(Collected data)
^^^^^^^^^^^^^^^^

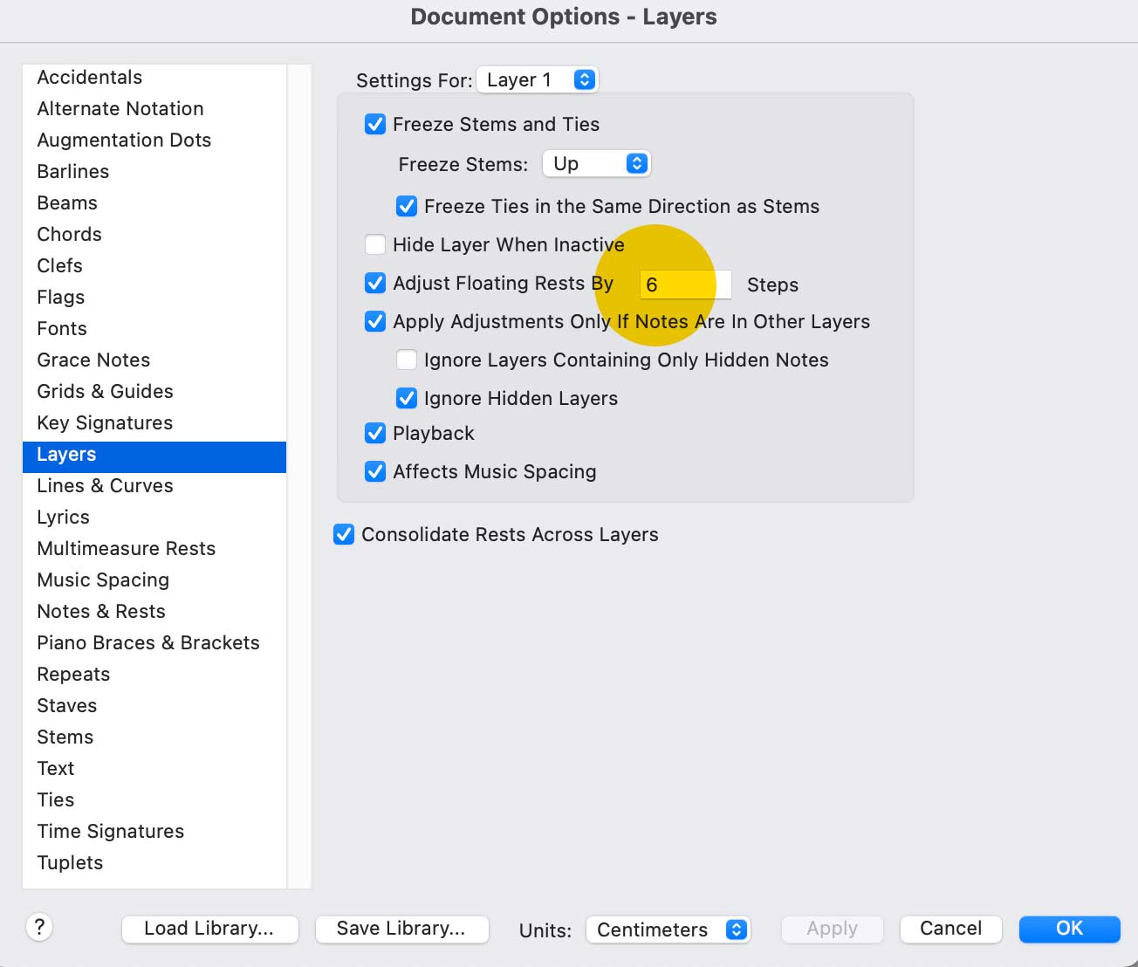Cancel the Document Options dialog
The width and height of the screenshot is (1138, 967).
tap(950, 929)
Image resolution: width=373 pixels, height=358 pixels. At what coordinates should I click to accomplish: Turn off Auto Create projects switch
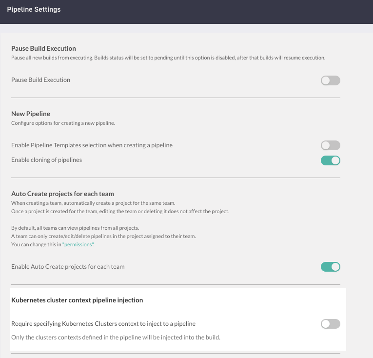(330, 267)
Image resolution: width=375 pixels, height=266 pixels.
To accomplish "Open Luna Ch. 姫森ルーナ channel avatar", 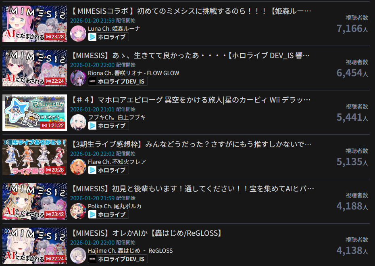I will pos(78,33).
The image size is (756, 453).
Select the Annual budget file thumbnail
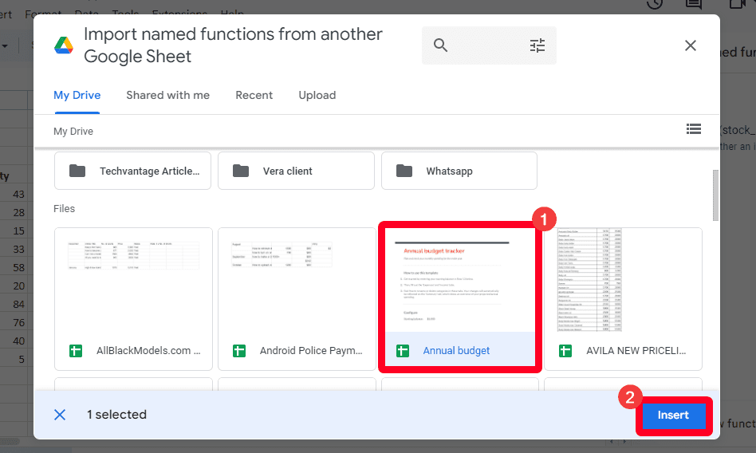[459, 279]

^^^^^^^^^^^^^^^^

# ACTION ITEM
Write out nothing but the lines from the one with "The image size is (756, 453)." through the last line of the entries, exactly as they stand; pictures are not part of the copy.

# PROBLEM SOLUTION
The image size is (756, 453).
Select the Annual budget file thumbnail
[459, 279]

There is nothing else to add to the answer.